A British Council spokesperson confirmed the reduction could have some impact on the arts in Europe and the across wider developed world, but said there would be “no impact” on the UK’s Creative Europe programme, which is managed by the Council but funded by the European Union.

“Our activities in countries with developing economies will continue to be well-supported by the core grant-in-aid,” they added.

“The proposed cut would potentially affect our work in developed countries including our support for the arts and education sectors across the UK as we would only be able to fund this work from the earned income from our teaching and exams operations.”

The British Council works in more than 100 countries every year, and 85% of its turnover is earned through teaching and exams, contracts and partnerships.

Call for a rethink

The announced cut has proven controversial, with a number of arts leaders connected to Edinburgh International Festival penning a letter to Foreign Secretary Boris Johnson in opposition to the move.

Published in The Stage newspaper, the letter acknowledges the cut was planned before Brexit, but says a “rethink is urgently required on the part of the UK Government” given the events of the past year and the “threat to a British institution”.

“In the 70th anniversary year of Edinburgh as a world-leading Festival City, we have enjoyed visits by your UK Government colleagues Damian Green, Karen Bradley and John Glen who have emphasised their support for our role in the future positioning of a Global Britain,” it notes.

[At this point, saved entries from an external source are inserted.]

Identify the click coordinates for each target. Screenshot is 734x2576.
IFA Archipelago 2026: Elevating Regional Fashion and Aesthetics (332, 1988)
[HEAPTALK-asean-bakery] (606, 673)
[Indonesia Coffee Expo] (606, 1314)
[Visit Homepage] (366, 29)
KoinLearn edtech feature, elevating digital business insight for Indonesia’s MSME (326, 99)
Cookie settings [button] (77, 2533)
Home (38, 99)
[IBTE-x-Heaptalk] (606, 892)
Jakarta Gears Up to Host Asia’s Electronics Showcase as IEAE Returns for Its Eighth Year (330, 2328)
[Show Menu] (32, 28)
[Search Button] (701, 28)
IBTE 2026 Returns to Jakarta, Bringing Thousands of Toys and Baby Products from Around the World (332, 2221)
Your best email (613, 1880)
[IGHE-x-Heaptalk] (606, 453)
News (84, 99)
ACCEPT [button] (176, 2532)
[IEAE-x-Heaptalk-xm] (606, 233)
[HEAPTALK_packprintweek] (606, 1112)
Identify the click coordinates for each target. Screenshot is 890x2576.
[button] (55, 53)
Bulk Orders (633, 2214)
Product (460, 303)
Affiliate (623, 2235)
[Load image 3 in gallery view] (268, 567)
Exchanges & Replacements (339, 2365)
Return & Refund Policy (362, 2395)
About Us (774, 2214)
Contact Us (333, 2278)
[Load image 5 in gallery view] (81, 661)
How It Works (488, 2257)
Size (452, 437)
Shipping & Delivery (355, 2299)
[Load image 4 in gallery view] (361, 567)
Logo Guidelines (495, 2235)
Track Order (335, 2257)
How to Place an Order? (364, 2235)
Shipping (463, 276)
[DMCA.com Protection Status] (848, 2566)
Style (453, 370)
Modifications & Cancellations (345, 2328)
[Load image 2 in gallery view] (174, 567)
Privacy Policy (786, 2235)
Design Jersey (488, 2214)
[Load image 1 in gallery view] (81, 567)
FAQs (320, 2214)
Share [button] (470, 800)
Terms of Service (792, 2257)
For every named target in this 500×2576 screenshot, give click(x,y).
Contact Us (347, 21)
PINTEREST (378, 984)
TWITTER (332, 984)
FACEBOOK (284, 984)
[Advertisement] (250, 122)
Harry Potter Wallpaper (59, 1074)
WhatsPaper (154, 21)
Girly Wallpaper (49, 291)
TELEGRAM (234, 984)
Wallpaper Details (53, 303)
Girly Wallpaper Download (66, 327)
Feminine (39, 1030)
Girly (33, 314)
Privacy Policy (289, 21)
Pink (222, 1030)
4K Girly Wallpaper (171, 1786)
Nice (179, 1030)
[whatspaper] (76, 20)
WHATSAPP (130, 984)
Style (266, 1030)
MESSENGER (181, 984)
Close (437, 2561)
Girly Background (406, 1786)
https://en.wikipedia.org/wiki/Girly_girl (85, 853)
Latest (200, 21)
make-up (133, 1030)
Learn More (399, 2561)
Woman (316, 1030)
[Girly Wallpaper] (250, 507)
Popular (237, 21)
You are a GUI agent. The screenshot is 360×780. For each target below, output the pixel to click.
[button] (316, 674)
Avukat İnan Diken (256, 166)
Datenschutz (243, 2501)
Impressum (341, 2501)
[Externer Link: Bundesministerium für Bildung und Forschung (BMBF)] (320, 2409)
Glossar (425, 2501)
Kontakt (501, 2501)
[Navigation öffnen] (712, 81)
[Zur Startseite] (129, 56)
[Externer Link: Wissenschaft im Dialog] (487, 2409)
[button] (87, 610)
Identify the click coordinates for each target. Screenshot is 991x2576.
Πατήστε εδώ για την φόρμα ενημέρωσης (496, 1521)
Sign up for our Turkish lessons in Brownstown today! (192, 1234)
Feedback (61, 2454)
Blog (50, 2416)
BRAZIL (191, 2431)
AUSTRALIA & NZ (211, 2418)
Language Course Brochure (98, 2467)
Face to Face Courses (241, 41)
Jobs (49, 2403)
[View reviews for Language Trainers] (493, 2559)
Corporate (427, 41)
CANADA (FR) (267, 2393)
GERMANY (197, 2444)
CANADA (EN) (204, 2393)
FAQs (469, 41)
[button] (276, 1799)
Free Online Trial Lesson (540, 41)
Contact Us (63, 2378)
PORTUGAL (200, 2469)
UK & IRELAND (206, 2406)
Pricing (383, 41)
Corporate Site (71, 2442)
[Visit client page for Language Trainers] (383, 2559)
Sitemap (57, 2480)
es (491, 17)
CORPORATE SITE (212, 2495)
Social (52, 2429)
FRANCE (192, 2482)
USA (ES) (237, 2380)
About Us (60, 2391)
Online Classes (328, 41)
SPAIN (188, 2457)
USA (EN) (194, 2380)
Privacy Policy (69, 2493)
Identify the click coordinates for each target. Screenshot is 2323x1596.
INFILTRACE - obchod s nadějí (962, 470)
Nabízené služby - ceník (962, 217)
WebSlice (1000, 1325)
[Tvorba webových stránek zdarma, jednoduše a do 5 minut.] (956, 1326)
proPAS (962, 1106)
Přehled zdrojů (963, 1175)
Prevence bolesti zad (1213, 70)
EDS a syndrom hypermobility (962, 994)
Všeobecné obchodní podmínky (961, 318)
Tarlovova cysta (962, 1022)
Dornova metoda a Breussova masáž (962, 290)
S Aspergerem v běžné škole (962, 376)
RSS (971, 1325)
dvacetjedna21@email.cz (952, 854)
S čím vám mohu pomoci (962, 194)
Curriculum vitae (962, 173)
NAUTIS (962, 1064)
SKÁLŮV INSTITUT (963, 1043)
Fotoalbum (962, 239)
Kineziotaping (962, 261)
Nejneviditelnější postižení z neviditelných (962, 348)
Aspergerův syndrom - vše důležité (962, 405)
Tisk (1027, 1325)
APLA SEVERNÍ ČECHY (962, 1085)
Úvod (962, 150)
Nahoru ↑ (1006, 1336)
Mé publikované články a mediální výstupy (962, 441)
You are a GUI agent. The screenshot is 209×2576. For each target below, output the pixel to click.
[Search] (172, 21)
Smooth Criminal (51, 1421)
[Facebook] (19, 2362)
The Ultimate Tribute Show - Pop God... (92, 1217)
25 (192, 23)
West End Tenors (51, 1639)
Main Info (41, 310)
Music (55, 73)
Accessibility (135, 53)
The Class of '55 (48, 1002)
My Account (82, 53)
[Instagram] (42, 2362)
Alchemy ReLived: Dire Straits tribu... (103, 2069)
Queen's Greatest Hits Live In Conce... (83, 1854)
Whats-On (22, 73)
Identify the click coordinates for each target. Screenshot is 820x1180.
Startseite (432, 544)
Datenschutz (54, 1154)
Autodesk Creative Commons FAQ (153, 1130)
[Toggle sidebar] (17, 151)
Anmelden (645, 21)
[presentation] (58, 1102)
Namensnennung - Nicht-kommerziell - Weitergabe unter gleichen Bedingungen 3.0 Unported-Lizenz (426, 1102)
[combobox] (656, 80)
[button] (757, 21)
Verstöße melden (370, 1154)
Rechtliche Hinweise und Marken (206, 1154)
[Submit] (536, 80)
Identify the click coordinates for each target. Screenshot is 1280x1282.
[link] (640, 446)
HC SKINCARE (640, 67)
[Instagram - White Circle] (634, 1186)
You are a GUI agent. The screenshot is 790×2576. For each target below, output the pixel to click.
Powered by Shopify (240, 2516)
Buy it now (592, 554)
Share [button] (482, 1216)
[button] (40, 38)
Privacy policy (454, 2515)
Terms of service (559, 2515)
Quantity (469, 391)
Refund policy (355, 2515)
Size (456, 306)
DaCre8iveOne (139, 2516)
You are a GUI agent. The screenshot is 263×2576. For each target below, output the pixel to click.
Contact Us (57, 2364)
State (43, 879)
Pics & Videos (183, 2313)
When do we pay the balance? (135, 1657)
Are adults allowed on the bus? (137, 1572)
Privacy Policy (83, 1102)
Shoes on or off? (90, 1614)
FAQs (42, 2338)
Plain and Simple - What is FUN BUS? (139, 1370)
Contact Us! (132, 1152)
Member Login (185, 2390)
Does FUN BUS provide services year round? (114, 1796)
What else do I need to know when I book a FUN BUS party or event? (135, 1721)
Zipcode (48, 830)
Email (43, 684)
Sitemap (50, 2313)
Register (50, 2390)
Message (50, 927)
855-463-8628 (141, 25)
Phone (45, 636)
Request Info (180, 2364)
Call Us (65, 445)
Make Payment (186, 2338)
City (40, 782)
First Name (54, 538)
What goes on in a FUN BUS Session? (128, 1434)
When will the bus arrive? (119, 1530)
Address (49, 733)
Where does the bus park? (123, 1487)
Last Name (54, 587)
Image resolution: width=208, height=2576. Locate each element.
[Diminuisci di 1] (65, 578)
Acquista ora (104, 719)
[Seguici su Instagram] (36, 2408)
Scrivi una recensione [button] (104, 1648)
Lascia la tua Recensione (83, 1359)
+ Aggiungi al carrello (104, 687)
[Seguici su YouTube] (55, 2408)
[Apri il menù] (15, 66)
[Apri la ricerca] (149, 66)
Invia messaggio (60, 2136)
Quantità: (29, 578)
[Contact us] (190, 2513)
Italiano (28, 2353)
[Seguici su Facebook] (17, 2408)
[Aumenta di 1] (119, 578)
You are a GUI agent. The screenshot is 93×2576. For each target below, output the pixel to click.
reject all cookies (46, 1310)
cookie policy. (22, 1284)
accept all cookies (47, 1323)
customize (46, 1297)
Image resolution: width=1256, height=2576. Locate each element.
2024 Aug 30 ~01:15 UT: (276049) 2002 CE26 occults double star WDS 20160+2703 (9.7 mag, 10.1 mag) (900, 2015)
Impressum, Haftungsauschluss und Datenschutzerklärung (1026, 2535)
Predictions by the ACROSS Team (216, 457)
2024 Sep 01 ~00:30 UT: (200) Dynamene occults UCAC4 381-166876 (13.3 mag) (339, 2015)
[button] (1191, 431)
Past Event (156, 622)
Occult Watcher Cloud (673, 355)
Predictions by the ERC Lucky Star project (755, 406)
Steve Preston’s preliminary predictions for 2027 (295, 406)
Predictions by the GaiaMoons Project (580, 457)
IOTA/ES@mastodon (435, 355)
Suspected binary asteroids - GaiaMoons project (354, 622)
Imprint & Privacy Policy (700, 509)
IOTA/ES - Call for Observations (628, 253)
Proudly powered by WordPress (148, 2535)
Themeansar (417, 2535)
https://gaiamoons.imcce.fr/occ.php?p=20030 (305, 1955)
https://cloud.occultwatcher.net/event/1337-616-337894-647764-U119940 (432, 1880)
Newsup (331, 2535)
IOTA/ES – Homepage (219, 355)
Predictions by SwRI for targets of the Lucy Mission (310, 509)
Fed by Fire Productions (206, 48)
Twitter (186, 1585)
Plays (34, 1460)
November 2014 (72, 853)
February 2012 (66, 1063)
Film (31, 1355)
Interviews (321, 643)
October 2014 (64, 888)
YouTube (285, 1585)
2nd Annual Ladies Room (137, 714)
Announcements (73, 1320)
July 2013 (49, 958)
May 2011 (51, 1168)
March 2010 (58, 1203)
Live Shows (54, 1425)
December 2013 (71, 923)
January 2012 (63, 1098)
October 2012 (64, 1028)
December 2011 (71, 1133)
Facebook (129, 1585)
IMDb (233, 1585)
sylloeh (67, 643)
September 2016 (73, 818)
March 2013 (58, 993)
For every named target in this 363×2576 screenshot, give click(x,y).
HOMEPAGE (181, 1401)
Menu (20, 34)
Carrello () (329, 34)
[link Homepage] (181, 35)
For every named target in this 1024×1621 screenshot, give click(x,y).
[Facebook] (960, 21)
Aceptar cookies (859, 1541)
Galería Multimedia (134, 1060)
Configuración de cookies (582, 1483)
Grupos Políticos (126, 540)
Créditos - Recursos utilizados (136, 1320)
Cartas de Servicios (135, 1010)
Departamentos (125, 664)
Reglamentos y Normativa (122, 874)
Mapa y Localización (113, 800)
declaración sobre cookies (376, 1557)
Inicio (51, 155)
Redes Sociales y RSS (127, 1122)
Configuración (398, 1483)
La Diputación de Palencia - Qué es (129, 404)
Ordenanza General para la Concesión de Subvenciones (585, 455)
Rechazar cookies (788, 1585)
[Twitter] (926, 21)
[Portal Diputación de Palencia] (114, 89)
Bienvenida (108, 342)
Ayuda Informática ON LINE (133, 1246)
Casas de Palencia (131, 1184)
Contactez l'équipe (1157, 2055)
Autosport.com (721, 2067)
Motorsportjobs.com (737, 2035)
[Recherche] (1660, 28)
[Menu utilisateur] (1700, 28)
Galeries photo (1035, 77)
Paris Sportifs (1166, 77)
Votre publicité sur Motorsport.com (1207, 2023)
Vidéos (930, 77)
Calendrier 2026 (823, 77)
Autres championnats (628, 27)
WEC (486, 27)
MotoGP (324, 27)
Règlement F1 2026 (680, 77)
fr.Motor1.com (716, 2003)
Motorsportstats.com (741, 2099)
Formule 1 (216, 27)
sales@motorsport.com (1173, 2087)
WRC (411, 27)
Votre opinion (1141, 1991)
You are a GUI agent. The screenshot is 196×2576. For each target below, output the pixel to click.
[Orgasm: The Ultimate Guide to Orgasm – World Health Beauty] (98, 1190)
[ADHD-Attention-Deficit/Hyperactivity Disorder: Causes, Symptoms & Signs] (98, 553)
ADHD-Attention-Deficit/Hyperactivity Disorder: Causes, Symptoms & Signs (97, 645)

“In this light, we urge a reconsideration of the planned balance of funding to the British Council so that it can continue to play a key role across a wide range of countries, and sustain the momentum of cultural exchange and development at this critical time for the UK on the world stage as soon as possible.”

Commenting on the developments, a Foreign Office spokesperson said: “We are aware of the potential impact of providing the British Council with more overseas development assistance as part of its grant.

“We are currently working with the British Council to deliver the manifesto commitment of putting it on a secure footing, recognising the tight fiscal climate and the importance of delivering Brexit.”

 

Update 25/08/17 - a previous version of this article incorrectly stated 75% of the British Council's turnover is earned income. This has been corrected.